Foto ilustrasi.
TIMELINES INEWS | ACEH TAMIANG
Karang Baru – Kejaksaan Negeri (Kejari) Aceh Tamiang diduga melarang wartawan membawa alat bantu rekam saat hendak diwawancara dengan dalih Standar Operasi Prosedur (SOP).
Hal itu diungkapkan oleh Ryan salah satu wartawan media online, dimana dirinya tak diizinkan membawa alat rekam dan handphone untuk bertemu Kasi Intel Kejari Aceh Tamiang Fahmi Jalil pada Rabu (20/12/2023).
“Saya hendak mengkonfirmasi Kasi Intel Kejari di ruang kerjanya terkait berita dugaan pungutan liar (Pungli) sewa buldoser di Dinas Lingkungan Hidup dan Kehutanan (DLHK) Kabupaten Aceh Tamiang,” kata Ryan.
Namun, lanjutnya, security Kejari tidak mengijinkan ia membawa alat rekam dan handphone untuk bertemu Kasi Intel dan menyuruh meninggalkannya di meja lapor dengan dalih SOP Pelayanan Terpadu Satu Pintu (PTSP).
“Setelah itu, saya mencoba kembali melakukan konfirmasi via WhatApps, namun Kasi Intel Fahmi Jalil tidak menjawab,” ungkapnya.
Sementara itu, Ketua Persatuan Wartawan Indonesia (PWI) Aceh, Nasir Nurdin menyayangkan kejadian yang dialami wartawan tersebut dalam melakukan wawancara liputan.
Menurutnya, ketika petugas meminta wartawan menitipkan peralatan kerja wartawan di tempat yang telah ditentukan bisa dikatakan menghalangi kerja wartawan.
“Bila dianalogikan, apabila tentara mau berperang tidak menggunakan senjata, bagaimana bisa berperang. Kan itu aneh?”

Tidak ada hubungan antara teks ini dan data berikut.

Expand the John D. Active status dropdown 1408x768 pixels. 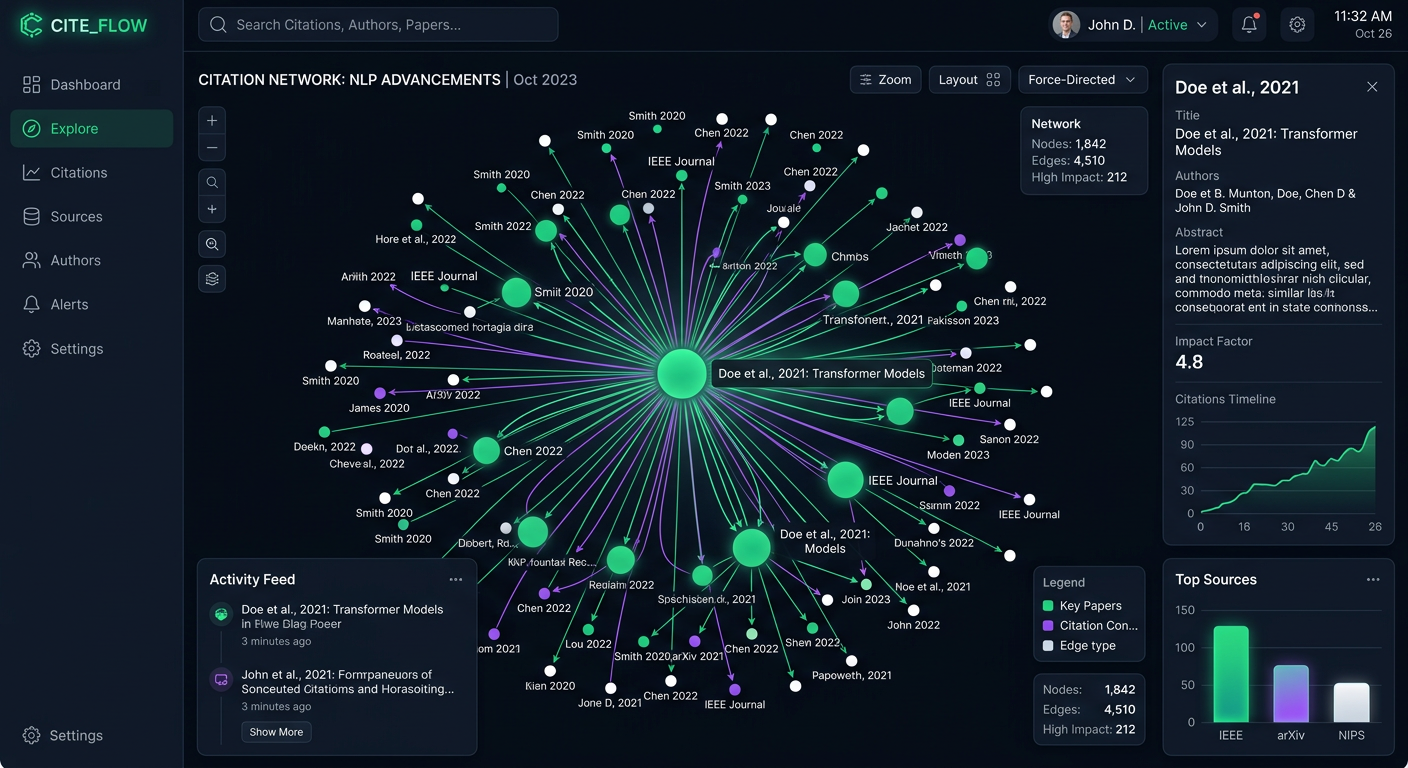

Begitu pula dengan wartawan kalau alat kerjanya seperti kamera, laptop, tape recorder, handycam, ballpoint dan alat lainnya apabila tidak diperkenankan bagaimana bisa melakukan wawancara untuk menghasilkan karya jurnalistik,” jelas Nasir Nurdin.
Nasir menambahkan, kepada narasumber jangan berprasangka macam-macam kepada tugas jurnalistik, karena tugas jurnalistik diatur sesuai ketentuan dan Undang-undang.
Dengan tidak didukung alat kerja, malah menimbulkan pernyataan yang salah kutip, salah tafsir dalam memperoleh hak jawab dan konfirmasi, hal ini akan berakibat fatal pada hasil karya jurnalistik.
“Jadi kalau benar narasumber menghalangi rekaman, itu bisa dikatakan menghalang-halangi kerja jurnalistik dan berpotensi pidana,” pungkas Nasir Nurdin.
Terpisah, Kasie Intel Kejari Aceh Tamiang Fahmi Jalil, ketika dikonfirmasi wartawan melalui pesan WhatsApp terkait pelarangan itu belum memberikan balasan apapun.